Edward will try and create a kind of a ‘prototype’ in R illustrating the whole BiOnym approach; where possible, he’ll put the work on postgres (for many things I have a choice of having things done by R or by PostgreSQL; in fact much of the calculations of the performance statistics are implemented in both, to cross-validate results while developing). The PostgreSQL can be re-used directly by calling the statements from Java.

Other topics

Edward extracted inferred absences for cod (Gadus morhua) from the OBIS database; this is done on the basis of datasets which have survey information, looking for a well-defined and limited number of species. Datasets of this type where cod has been recorded clearly have cod on their monitoring list; if there are records in this dataset for other species, but not for cod, this can be inferred to be an absence point for cod. A script selecting what are most probably relevant datasets, and then selecting cod presence and inferred absence points was developed by Edward and shared with GP. Apart from selecting relevant points, the script also plots the data.

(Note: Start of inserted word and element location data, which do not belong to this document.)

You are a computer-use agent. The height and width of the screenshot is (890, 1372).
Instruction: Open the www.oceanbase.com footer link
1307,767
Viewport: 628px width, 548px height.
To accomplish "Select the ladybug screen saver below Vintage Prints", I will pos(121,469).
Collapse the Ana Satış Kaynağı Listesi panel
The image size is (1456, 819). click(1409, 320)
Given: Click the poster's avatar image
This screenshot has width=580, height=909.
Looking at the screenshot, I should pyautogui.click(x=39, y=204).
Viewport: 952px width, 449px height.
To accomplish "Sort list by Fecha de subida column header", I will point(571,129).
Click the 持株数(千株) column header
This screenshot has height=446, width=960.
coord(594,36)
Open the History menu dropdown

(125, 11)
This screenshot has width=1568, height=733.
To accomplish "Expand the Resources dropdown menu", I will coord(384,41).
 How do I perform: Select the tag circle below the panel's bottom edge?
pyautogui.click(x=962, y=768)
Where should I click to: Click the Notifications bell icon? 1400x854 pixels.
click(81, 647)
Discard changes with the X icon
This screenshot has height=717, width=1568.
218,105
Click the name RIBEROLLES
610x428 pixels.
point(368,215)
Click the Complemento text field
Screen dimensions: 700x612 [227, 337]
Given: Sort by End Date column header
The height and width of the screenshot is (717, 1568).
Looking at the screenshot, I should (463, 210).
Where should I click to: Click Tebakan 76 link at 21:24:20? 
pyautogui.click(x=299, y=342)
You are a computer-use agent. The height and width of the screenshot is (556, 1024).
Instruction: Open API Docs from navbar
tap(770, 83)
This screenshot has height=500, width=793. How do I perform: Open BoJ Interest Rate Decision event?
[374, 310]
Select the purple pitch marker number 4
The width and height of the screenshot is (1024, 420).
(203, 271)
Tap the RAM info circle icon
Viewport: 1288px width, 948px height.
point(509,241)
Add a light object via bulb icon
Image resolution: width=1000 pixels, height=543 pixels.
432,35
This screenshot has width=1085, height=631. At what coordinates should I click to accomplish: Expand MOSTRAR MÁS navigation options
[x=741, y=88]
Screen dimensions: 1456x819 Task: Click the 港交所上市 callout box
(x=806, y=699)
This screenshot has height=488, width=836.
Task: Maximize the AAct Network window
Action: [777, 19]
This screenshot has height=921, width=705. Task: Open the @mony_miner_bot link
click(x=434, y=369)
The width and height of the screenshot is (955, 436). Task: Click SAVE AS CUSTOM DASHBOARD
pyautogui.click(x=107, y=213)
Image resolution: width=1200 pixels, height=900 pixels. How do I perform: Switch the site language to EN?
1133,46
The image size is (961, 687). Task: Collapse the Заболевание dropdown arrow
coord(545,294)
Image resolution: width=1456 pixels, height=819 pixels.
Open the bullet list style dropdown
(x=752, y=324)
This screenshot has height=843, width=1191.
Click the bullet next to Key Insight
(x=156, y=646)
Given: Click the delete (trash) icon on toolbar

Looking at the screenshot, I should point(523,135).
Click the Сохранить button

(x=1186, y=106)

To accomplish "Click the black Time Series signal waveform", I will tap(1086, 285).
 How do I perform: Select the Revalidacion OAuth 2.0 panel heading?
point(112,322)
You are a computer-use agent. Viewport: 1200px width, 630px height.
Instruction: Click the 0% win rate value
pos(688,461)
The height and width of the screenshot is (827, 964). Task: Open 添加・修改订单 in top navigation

The R script is now also placed on the iMarine workspace (http://goo.gl/A3UUDX).

After seeing the dataset on cod presences and calculated/inferred absences, GP is sceptical on whether this will be analysable with Species Distribution Modelling algorithms. There doesn’t seem to be much separating the absence from the presence points (see map; red=presence, green=absence. Many points obscure each other). We will run a number of tests, using bio-oracle combined with ETOPO (or GEBCO) as environmental information. We’ll compare the predicted range map from presence-only methods (including AquaMaps and Mahalanobis distance) with methods requiring absence data (such as logistic regression, Maxent and random forests). The algorithms are available in the R Package Dismo; we shouldn’t wait till openModeller becomes available in iMarine as this might be too late for us.

Presence and inferred absence points for cod.png

A possible solution to the problem of the ‘closeness’ of presence and inferred absence points is to summarise the data in squares, with size corresponding to the resolution of Bio-Oracle, and take n(presence)/(n(presence)+n(inferred absence)) as a proxy for abundance (or more formally, for the probability to encounter cod in a sample taken in that square). Then we can use this statistic with SDM methods using abundance.

The person creating bio-oracle now works at VLIZ. Edward will contact him and ask him whether he can make bio-oracle data available as geo-located layers (e.g. NetCDF-CF GRID), as GP has had some trouble with the ASCII format in which the data is now available.

GP will look into LOF as an alternative to DBScan (as requested by Nicolas in his task list for GP); if it’s implemented in the iMarine infrastructure, it will be via a Java library; GP will send information to Edward on how to call this library from R, as the R implementations of LOF are in rather obscure packages.

There are still several articles Edward should comment on, including the paper led by Leonardo. For this paper, we will look for another potential journal, as PLoS One doesn’t seem to be best suited. Ecological Informatics (which Edward doesn’t know) and Ecography (Edward will look for the instructions to authors) are the two we’ll explore now.